Two Philadelphia City Council members plan to file suit against the state House and Senate Wednesday for preventing the city from passing more restrictive gun laws.

Council members Donna Reed Miller and Darrell Clarke called the city’s surging homicide rate in part a “state-created danger.”

Lawmakers have tied the city’s hands by not giving it the authority to limit gun purchases to one a month and require lost or stolen guns to be reported, according to Miller.

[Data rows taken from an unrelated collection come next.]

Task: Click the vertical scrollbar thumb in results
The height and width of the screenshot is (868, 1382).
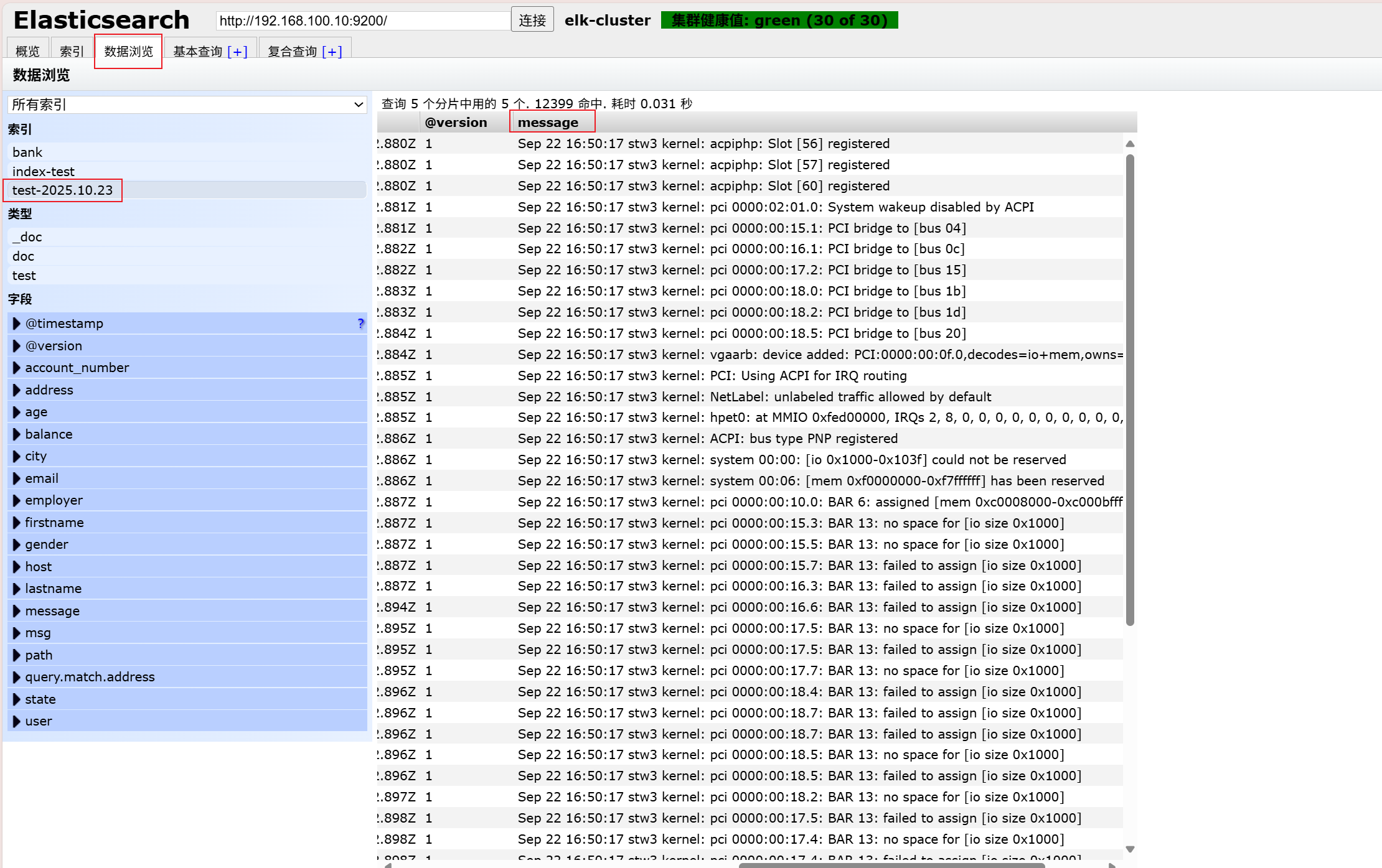Action: tap(1130, 389)
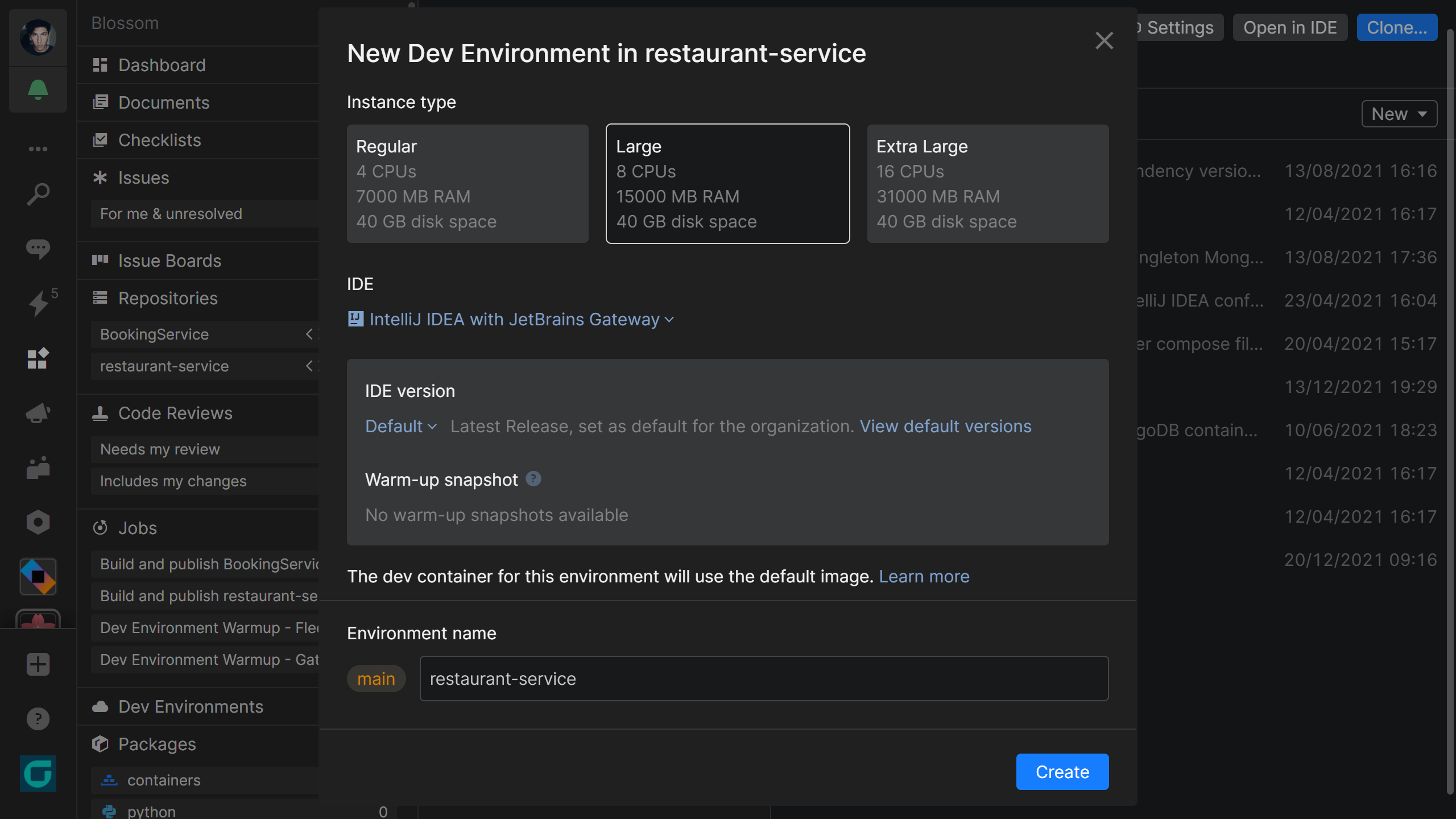Choose the Extra Large instance type

coord(987,184)
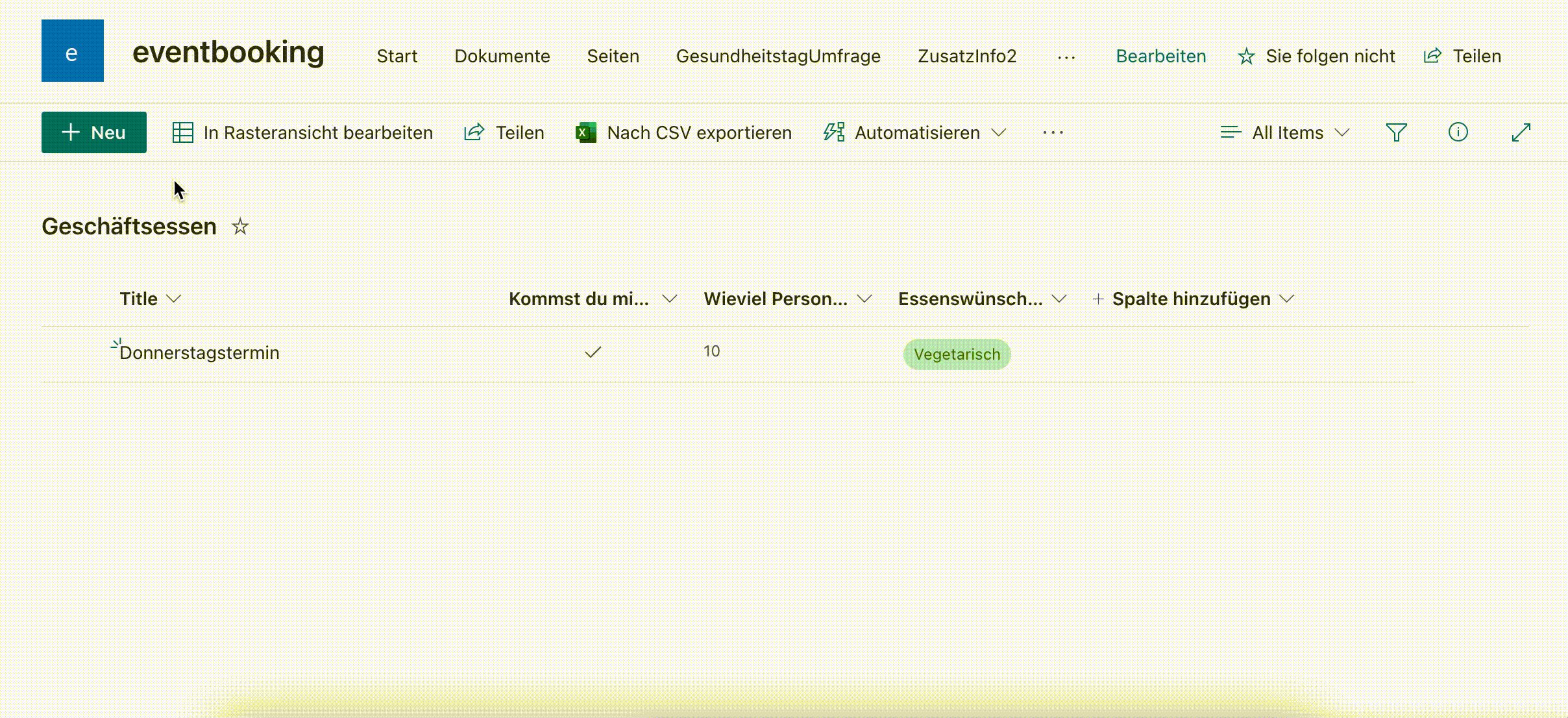Open the All Items view selector
Image resolution: width=1568 pixels, height=718 pixels.
1288,132
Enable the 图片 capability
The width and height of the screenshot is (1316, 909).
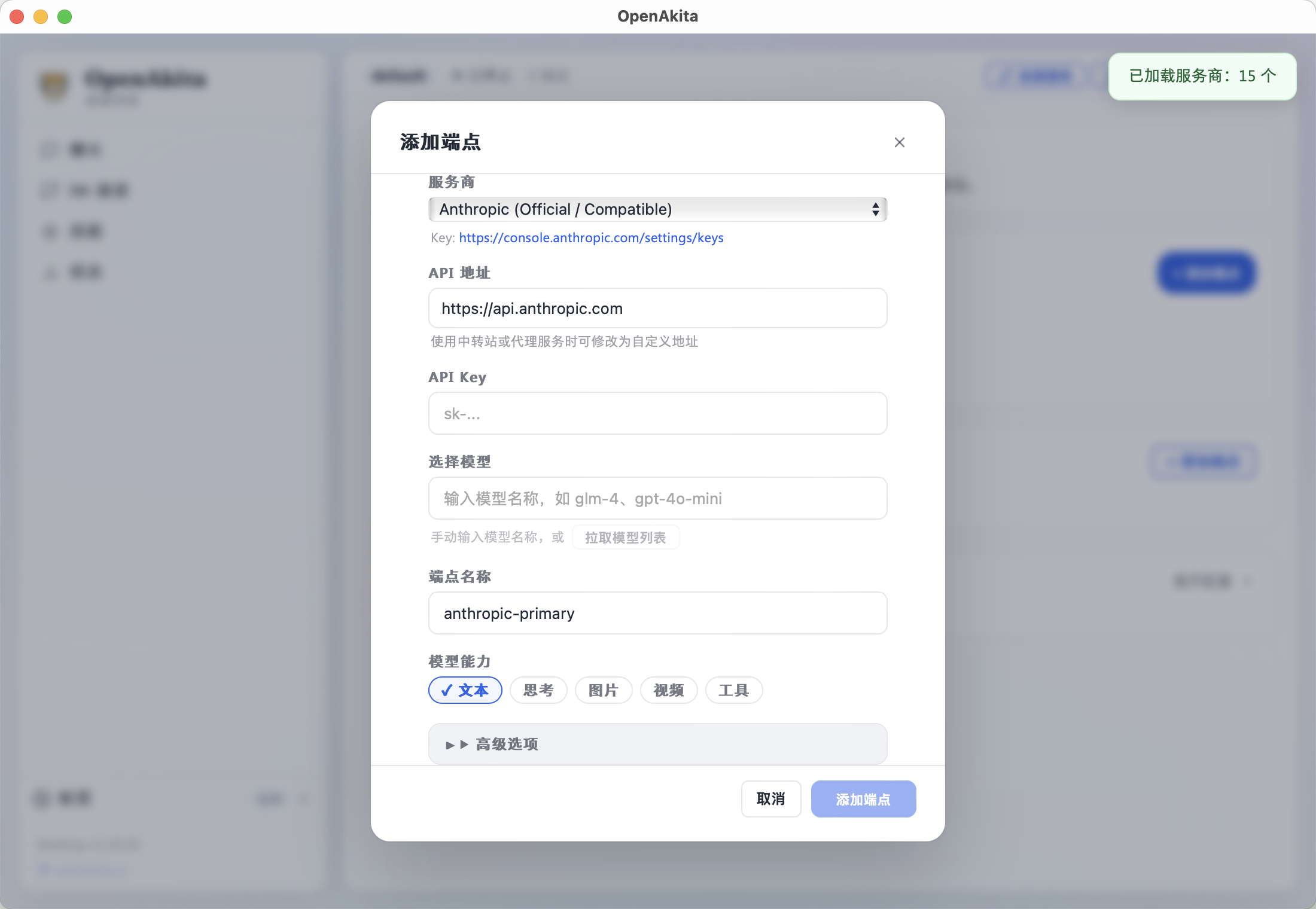point(603,690)
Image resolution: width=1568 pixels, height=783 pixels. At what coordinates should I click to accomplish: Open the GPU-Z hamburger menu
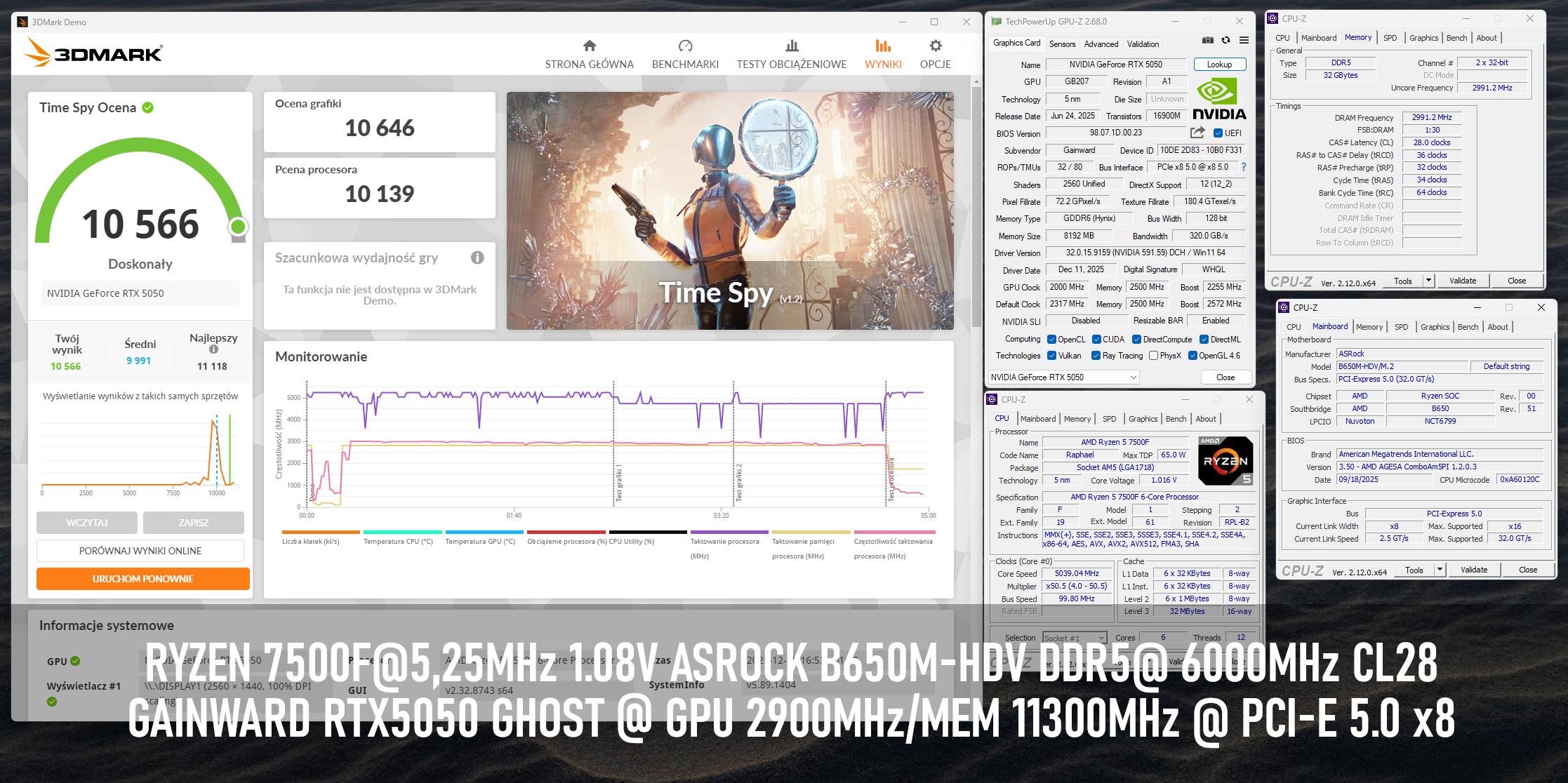click(1244, 41)
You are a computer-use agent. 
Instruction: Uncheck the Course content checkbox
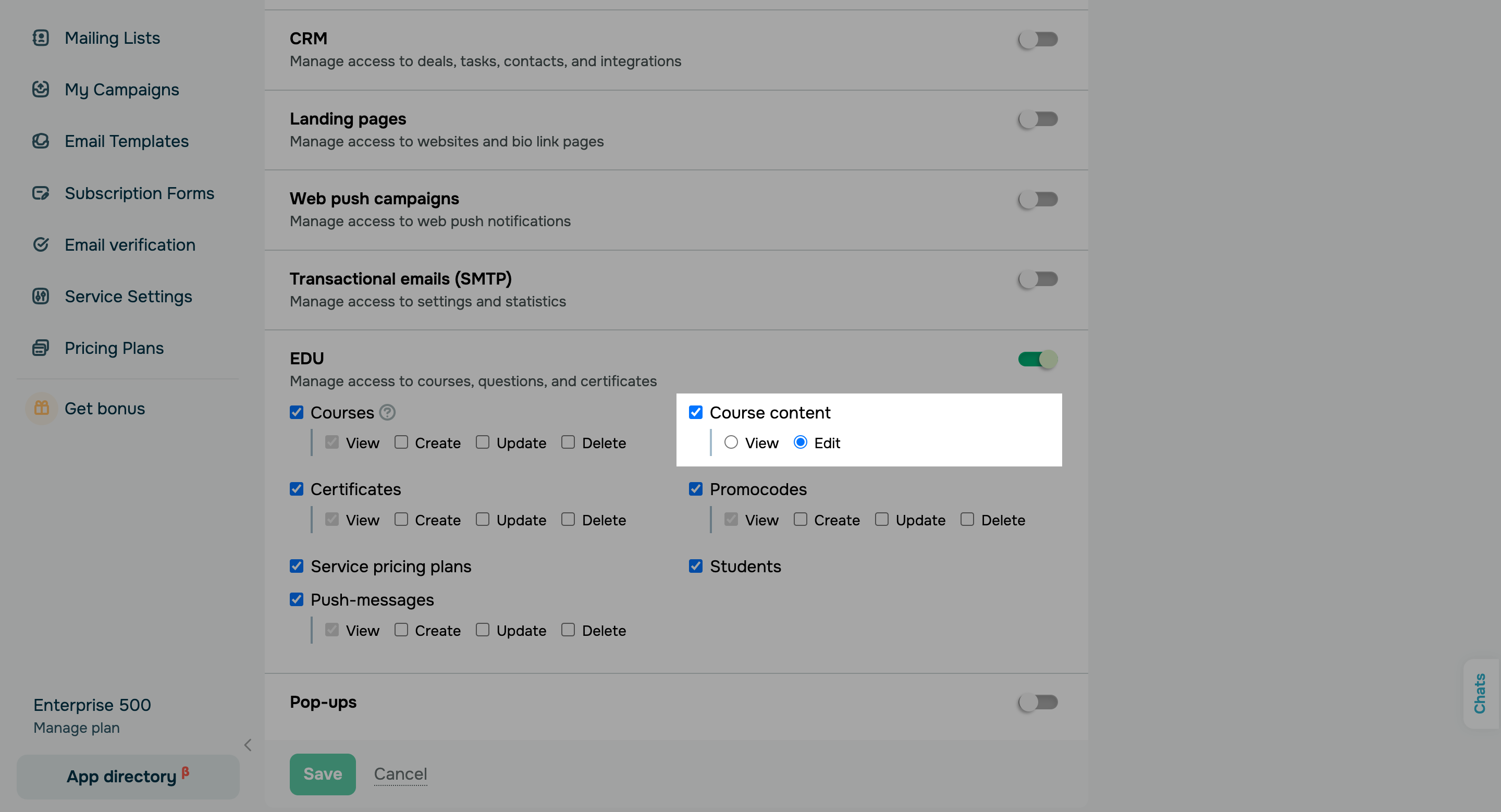tap(696, 412)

I’m sure the city does feel bad that it can’t pass more laws to make it feel good about the fact that its residents have turned America’s first capital into a shooting gallery… mm, like its present capital. But that is the fool’s perspective; for see how the state is even described — in its role in actually arrogating to itself the right to set policies for, er, the state — not as a sort accessory to crime, or, switching to civil liablity, a but-for cause or even a proximate cause. No, homicide in Brotherlovopolis are a “state-created danger”! Only a sage who merits a seat on the Philadelphia City Council can see these murders committed by carbon-based entities in Philadelphia for what they are: The product of passive, robotic mayhem-slaves of the blood-lusting Commonwealth of Pennsylvania, doing its cynically William Penn-garbed bidding and killing! Killing! Killing!

Quaker State indeed.

Searle Freedom Trust request for proposals

Now this is the sort of thing likely to be of interest to some of our readers: the philanthropic Searle Freedom Trust concentrates on U.S. domestic policy and “aims to foster research and encourage public policies that promote individual freedom and economic liberty”. It

seeks to pursue its mission through new media and invites interested parties to submit applications for grants of up to $250,000. All ideas are welcome and will receive consideration. …

Proposals that may hold particular interest include fellowships for bloggers who focus on government spending, tort reform, or problems in higher education; projects that encourage emerging filmmakers and video producers and help them develop their talent; and podcasting.

Proposals must be submitted by October 1 and are being handled by John J. Miller, for whose bona fides we can vouch. (cross-posted from Point of Law).